The statutes of a company govern the functioning of the company and indicate the purpose of the company, the rights and obligations of its members and directors, and how the company as a whole should function. It goes without saying that a joint venture will only have a status if it is a company and the statutes complement the provisions of the joint enterprise contract. This is the latest in our series that looks at joint ventures in the energy and natural resources field. Prior to that, we examined the legal mechanisms available to the parties to end a joint venture in a dead end. This article continues this issue by examining the main causes of dismissal and listing the top ten issues to consider in determining whether a joint venture should be terminated. When drafting a revocation clause that provides for the possibility of selling shares to third parties, pre-emption rights may be applied to the transfer of shares. The right of pre-emption gives the shareholders of the company the right to be offered the transfer shares before they are offered to a third party who is not yet a shareholder of the company. Pre-emption rights are generally included in the company`s statutes. The third party who acquires the shares of the joint venture is generally required to enter into a shareholders` agreement or an agreement to respect an existing shareholders` agreement which implies that the third party agrees to respect the terms of the joint venture agreement. A statement of intent or Terms can be used to outline the essential points of joint venture plans before the exact text of the joint venture agreement is final.
The Director General therefore defines the essential conditions agreed between the parties and reflects the expectations and intentions of the joint venture. Two or more organizations typically enter into a cooperation agreement that collaborates to improve their existing technologies or pool resources. The agreement generally defines the responsibilities, roles and rights of the parties, while managing the entire project. The main difference between a joint venture and a cooperation is that a joint venture can create its own legal entity when cooperation is not possible. It is possible to terminate a joint venture due to a failure. A well-developed joint venture agreement (“JVA”) specifies the obligations of the parties to the joint venture and clearly and clearly expresses the circumstances or events that constitute a “late payment event”. Failure scenarios are common: (i) bankruptcy of one party (or possibly its parent company), (ii) material or persistent violation of the AIC, iii) change of control of a joint venture (particularly if the party acquiring control is a competitor to the other joint venture) or iv) an attempt to transfer the shares of a party in the joint venture that does not correspond to the JVA. 1. Do you always have an exit clause that you can use or a means of control: with regard to the legal language of the boiler platform, almost all joint venture agreements include the reciprocal agreement of termination, liquidation, liquidation, etc. by decision of the board of directors or shareholder.

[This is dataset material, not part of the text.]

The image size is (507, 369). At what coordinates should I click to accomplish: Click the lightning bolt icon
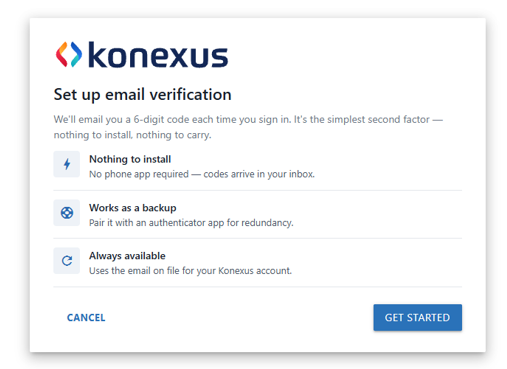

It is also true that a unilateral exit is almost always possible by mutual agreement (i.e. where the parties can agree on terms for the purchase/sale of shares).
The problem is that “reciprocal” decisions are often difficult to obtain, especially since a hard-fought relationship is at the root of the discussion. We firmly believe that dealmakers must consider all the possibilities that a potential joint venture could go wrong and try to protect itself from the worst results with levers that the company can pull unilaterally.